## WHAT NEEDS TO BE DONE:
Take the entries that follow and return exactly the lines from the one holding "Click the Kombustor K icon" through the one holding "Screen dimensions: 1431x840", both included. Nothing else is needed.

╭─ PROVIDED RECORDS

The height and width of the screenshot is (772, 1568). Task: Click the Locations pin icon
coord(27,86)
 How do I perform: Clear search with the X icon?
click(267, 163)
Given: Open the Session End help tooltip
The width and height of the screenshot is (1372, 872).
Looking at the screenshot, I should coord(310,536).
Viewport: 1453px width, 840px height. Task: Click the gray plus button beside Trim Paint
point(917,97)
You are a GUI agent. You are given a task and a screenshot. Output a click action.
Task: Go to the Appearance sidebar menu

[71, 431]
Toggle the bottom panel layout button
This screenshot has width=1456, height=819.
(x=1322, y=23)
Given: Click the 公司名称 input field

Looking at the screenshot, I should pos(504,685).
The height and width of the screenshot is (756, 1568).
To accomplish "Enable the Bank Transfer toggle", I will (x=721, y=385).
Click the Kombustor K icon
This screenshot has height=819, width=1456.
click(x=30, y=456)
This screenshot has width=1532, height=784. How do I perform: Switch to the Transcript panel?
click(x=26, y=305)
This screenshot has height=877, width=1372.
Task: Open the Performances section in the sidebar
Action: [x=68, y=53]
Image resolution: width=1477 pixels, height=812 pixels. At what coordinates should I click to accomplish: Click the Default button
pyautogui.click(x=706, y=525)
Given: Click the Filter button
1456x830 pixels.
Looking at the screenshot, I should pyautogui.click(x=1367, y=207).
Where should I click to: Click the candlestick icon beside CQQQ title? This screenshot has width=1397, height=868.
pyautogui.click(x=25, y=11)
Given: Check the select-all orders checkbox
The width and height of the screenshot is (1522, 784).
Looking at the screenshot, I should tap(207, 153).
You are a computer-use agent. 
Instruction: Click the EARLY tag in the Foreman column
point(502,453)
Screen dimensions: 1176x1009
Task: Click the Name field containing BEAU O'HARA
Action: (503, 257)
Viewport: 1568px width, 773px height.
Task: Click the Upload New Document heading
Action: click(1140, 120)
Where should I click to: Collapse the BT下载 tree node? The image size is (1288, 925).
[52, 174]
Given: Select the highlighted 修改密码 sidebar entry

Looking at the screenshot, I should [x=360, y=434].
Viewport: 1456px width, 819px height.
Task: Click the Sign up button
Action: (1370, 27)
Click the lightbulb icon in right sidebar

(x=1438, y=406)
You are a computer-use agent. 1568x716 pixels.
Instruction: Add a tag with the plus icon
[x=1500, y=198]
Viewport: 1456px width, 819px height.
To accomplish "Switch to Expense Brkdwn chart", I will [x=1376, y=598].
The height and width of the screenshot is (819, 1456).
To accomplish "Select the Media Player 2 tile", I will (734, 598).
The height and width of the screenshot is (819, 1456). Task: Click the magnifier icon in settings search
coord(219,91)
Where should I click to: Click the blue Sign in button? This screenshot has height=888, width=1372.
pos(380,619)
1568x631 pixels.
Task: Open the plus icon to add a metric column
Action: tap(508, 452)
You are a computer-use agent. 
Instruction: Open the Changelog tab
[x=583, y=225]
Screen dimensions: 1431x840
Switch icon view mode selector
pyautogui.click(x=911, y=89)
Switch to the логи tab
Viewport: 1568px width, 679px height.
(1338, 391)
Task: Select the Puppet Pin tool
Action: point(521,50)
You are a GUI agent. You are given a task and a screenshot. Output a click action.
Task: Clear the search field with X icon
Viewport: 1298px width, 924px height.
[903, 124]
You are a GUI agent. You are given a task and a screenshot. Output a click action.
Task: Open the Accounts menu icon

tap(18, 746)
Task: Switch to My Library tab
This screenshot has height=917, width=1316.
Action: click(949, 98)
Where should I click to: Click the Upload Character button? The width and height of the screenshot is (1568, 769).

╰─

## TASK ANSWER:
Click the Kombustor K icon
This screenshot has height=819, width=1456.
click(x=30, y=456)
This screenshot has width=1532, height=784. How do I perform: Switch to the Transcript panel?
click(x=26, y=305)
This screenshot has height=877, width=1372.
Task: Open the Performances section in the sidebar
Action: [x=68, y=53]
Image resolution: width=1477 pixels, height=812 pixels. At what coordinates should I click to accomplish: Click the Default button
pyautogui.click(x=706, y=525)
Given: Click the Filter button
1456x830 pixels.
Looking at the screenshot, I should pyautogui.click(x=1367, y=207).
Where should I click to: Click the candlestick icon beside CQQQ title? This screenshot has width=1397, height=868.
pyautogui.click(x=25, y=11)
Given: Check the select-all orders checkbox
The width and height of the screenshot is (1522, 784).
Looking at the screenshot, I should tap(207, 153).
You are a computer-use agent. 
Instruction: Click the EARLY tag in the Foreman column
point(502,453)
Screen dimensions: 1176x1009
Task: Click the Name field containing BEAU O'HARA
Action: (503, 257)
Viewport: 1568px width, 773px height.
Task: Click the Upload New Document heading
Action: click(1140, 120)
Where should I click to: Collapse the BT下载 tree node? The image size is (1288, 925).
[52, 174]
Given: Select the highlighted 修改密码 sidebar entry

Looking at the screenshot, I should [x=360, y=434].
Viewport: 1456px width, 819px height.
Task: Click the Sign up button
Action: (1370, 27)
Click the lightbulb icon in right sidebar

(x=1438, y=406)
You are a computer-use agent. 1568x716 pixels.
Instruction: Add a tag with the plus icon
[x=1500, y=198]
Viewport: 1456px width, 819px height.
To accomplish "Switch to Expense Brkdwn chart", I will [x=1376, y=598].
The height and width of the screenshot is (819, 1456).
To accomplish "Select the Media Player 2 tile", I will (734, 598).
The height and width of the screenshot is (819, 1456). Task: Click the magnifier icon in settings search
coord(219,91)
Where should I click to: Click the blue Sign in button? This screenshot has height=888, width=1372.
pos(380,619)
1568x631 pixels.
Task: Open the plus icon to add a metric column
Action: tap(508, 452)
You are a computer-use agent. 
Instruction: Open the Changelog tab
[x=583, y=225]
Screen dimensions: 1431x840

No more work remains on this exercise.